Topic: Leadership, Teams, Emotional Intelligence, Job Satisfaction
Publication: Small Group Research (JAN 2011)
Article: Managers’ Trait Emotional Intelligence and Group Outcomes: The Case of Group Job Satisfaction
Authors: L. Zampetakis & V. Moustakis
Reviewed By: Allison B. Siminovsky
Regardless of the nature of an organization’s end goals, it is in any organization’s best interests to have employees that are satisfied with their jobs. Individual job satisfaction has been linked to increased performance and higher organizational loyalty, amongst other positive implications. It has been found in the past that individual job satisfaction and trait emotional intelligence, or one’s emotional self-awareness, are linked, as being able to identify and regulate one’s emotions has had positive effects on job satisfaction.
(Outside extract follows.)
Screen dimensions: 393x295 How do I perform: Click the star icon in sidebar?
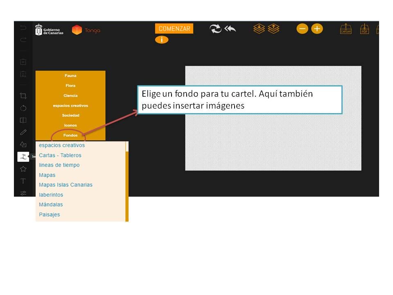[23, 169]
As organizational structure is becoming more and more group-focused, this study raises the possibility that the trait emotional intelligence of a leader could play a role in group job satisfaction. If such a relationship could be found, organizations could use this information to place those employees with high trait emotional intelligence in leadership roles, potentially boosting group job satisfaction and benefiting the organization as a whole.
Supporting the notion that groups tend to develop shared judgments and evaluations over time, the researchers found that the groups they studied developed unitary evaluations of their leaders’ emotional intelligence.